Action item -> Output all records below verbatim.

Source information ->
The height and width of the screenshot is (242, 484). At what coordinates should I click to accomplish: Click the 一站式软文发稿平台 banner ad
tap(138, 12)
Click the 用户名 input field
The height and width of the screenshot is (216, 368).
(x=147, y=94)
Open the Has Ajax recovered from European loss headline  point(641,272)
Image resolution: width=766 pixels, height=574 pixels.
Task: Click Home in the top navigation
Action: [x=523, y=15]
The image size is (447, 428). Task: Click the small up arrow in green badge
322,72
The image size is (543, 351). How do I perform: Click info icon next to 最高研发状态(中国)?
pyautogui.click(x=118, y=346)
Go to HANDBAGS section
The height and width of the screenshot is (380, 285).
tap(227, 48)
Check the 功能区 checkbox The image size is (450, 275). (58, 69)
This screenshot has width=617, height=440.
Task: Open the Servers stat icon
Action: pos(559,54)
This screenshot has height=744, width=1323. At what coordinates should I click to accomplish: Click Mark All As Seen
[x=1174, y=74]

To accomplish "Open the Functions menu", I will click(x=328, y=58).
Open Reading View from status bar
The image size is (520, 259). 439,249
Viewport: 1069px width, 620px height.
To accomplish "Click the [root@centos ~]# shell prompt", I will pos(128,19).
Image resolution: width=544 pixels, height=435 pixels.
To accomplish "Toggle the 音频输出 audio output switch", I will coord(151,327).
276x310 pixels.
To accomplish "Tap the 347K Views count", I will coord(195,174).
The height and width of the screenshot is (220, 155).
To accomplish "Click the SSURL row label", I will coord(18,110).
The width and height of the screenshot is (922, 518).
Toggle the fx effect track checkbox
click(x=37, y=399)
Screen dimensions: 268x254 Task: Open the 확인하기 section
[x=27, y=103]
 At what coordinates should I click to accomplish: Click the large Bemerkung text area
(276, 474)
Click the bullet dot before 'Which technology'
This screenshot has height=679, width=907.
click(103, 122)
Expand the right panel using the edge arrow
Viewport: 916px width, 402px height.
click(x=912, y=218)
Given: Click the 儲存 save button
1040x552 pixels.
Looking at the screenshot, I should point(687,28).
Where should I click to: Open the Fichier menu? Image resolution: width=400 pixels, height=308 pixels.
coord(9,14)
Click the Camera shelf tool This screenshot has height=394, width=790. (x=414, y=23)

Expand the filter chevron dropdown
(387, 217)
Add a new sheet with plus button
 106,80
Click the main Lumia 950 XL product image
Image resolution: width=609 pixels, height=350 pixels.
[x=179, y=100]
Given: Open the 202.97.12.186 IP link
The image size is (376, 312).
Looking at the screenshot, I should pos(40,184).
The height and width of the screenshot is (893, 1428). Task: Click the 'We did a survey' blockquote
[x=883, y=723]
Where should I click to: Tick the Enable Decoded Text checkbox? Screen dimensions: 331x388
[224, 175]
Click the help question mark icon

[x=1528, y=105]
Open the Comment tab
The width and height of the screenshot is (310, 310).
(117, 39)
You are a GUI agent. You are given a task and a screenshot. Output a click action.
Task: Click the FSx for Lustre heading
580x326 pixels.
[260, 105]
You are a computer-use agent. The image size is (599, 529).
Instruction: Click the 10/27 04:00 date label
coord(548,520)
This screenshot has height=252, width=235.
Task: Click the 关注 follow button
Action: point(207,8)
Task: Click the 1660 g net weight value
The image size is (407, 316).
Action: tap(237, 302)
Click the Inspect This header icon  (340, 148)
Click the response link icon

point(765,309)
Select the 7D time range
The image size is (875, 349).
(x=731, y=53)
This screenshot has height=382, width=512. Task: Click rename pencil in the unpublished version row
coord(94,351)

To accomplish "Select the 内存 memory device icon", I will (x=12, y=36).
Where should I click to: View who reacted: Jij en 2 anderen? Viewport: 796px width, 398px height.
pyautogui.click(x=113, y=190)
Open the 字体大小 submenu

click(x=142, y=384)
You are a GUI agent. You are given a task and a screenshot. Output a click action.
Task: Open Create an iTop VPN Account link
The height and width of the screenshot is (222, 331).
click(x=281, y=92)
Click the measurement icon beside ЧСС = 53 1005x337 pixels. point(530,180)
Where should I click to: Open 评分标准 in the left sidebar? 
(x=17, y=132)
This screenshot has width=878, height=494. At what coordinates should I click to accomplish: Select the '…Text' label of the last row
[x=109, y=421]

Response area ->
The height and width of the screenshot is (242, 484). At what coordinates should I click to accomplish: Click the 一站式软文发稿平台 banner ad
tap(138, 12)
Click the 用户名 input field
The height and width of the screenshot is (216, 368).
(x=147, y=94)
Open the Has Ajax recovered from European loss headline  point(641,272)
Image resolution: width=766 pixels, height=574 pixels.
Task: Click Home in the top navigation
Action: [x=523, y=15]
The image size is (447, 428). Task: Click the small up arrow in green badge
322,72
The image size is (543, 351). How do I perform: Click info icon next to 最高研发状态(中国)?
pyautogui.click(x=118, y=346)
Go to HANDBAGS section
The height and width of the screenshot is (380, 285).
tap(227, 48)
Check the 功能区 checkbox The image size is (450, 275). (58, 69)
This screenshot has width=617, height=440.
Task: Open the Servers stat icon
Action: pos(559,54)
This screenshot has height=744, width=1323. At what coordinates should I click to accomplish: Click Mark All As Seen
[x=1174, y=74]

To accomplish "Open the Functions menu", I will click(x=328, y=58).
Open Reading View from status bar
The image size is (520, 259). 439,249
Viewport: 1069px width, 620px height.
To accomplish "Click the [root@centos ~]# shell prompt", I will pos(128,19).
Image resolution: width=544 pixels, height=435 pixels.
To accomplish "Toggle the 音频输出 audio output switch", I will coord(151,327).
276x310 pixels.
To accomplish "Tap the 347K Views count", I will coord(195,174).
The height and width of the screenshot is (220, 155).
To accomplish "Click the SSURL row label", I will coord(18,110).
The width and height of the screenshot is (922, 518).
Toggle the fx effect track checkbox
click(x=37, y=399)
Screen dimensions: 268x254 Task: Open the 확인하기 section
[x=27, y=103]
 At what coordinates should I click to accomplish: Click the large Bemerkung text area
(276, 474)
Click the bullet dot before 'Which technology'
This screenshot has height=679, width=907.
click(103, 122)
Expand the right panel using the edge arrow
Viewport: 916px width, 402px height.
click(x=912, y=218)
Given: Click the 儲存 save button
1040x552 pixels.
Looking at the screenshot, I should point(687,28).
Where should I click to: Open the Fichier menu? Image resolution: width=400 pixels, height=308 pixels.
coord(9,14)
Click the Camera shelf tool This screenshot has height=394, width=790. (x=414, y=23)

Expand the filter chevron dropdown
(387, 217)
Add a new sheet with plus button
 106,80
Click the main Lumia 950 XL product image
Image resolution: width=609 pixels, height=350 pixels.
[x=179, y=100]
Given: Open the 202.97.12.186 IP link
The image size is (376, 312).
Looking at the screenshot, I should pos(40,184).
The height and width of the screenshot is (893, 1428). Task: Click the 'We did a survey' blockquote
[x=883, y=723]
Where should I click to: Tick the Enable Decoded Text checkbox? Screen dimensions: 331x388
[224, 175]
Click the help question mark icon

[x=1528, y=105]
Open the Comment tab
The width and height of the screenshot is (310, 310).
(117, 39)
You are a GUI agent. You are given a task and a screenshot. Output a click action.
Task: Click the FSx for Lustre heading
580x326 pixels.
[260, 105]
You are a computer-use agent. The image size is (599, 529).
Instruction: Click the 10/27 04:00 date label
coord(548,520)
This screenshot has height=252, width=235.
Task: Click the 关注 follow button
Action: point(207,8)
Task: Click the 1660 g net weight value
The image size is (407, 316).
Action: tap(237, 302)
Click the Inspect This header icon  (340, 148)
Click the response link icon

point(765,309)
Select the 7D time range
The image size is (875, 349).
(x=731, y=53)
This screenshot has height=382, width=512. Task: Click rename pencil in the unpublished version row
coord(94,351)

To accomplish "Select the 内存 memory device icon", I will (x=12, y=36).
Where should I click to: View who reacted: Jij en 2 anderen? Viewport: 796px width, 398px height.
pyautogui.click(x=113, y=190)
Open the 字体大小 submenu

click(x=142, y=384)
You are a GUI agent. You are given a task and a screenshot. Output a click action.
Task: Open Create an iTop VPN Account link
The height and width of the screenshot is (222, 331).
click(x=281, y=92)
Click the measurement icon beside ЧСС = 53 1005x337 pixels. point(530,180)
Where should I click to: Open 评分标准 in the left sidebar? 
(x=17, y=132)
This screenshot has width=878, height=494. At what coordinates should I click to accomplish: Select the '…Text' label of the last row
[x=109, y=421]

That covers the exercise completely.